▶ **Task requirements**
Using the line that contains "Screen dimensions: 1440x772" as the start, restate each line word for word through the final line of the material below, and return only those.

[Start of section]

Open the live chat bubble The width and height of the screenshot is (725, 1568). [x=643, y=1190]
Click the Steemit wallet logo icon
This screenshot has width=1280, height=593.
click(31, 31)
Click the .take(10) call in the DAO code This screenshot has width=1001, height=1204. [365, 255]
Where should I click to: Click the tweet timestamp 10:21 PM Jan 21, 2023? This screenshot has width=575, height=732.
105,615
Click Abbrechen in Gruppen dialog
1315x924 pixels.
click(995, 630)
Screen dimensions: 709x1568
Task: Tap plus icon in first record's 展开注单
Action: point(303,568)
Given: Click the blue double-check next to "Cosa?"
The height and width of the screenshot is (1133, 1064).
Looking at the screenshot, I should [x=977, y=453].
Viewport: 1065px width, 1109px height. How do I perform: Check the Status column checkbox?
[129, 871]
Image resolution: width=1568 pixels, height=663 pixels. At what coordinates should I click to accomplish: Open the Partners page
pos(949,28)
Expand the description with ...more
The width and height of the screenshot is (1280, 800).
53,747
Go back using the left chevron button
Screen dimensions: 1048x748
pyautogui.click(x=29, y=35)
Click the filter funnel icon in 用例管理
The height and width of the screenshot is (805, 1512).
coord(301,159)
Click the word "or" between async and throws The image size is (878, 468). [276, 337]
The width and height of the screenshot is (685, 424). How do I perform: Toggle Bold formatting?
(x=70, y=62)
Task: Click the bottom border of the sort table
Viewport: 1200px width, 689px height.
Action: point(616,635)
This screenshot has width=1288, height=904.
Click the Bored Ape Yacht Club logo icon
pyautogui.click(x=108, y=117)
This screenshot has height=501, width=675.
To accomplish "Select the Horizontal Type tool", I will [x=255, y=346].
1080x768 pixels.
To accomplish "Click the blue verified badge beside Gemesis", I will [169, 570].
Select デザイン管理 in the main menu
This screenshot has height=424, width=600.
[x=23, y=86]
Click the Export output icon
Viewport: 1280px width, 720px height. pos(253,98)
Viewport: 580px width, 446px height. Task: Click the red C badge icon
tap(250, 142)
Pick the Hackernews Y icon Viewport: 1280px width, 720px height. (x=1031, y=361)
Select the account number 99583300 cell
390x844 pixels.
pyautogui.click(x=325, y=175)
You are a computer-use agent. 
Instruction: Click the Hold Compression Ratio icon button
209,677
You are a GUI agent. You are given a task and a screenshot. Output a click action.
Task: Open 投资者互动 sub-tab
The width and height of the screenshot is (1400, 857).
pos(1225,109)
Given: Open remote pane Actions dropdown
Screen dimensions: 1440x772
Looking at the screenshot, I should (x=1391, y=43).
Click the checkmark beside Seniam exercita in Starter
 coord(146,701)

[End of section]

▶ **Response to the task**
Screen dimensions: 1440x772
Looking at the screenshot, I should (x=1391, y=43).
Click the checkmark beside Seniam exercita in Starter
 coord(146,701)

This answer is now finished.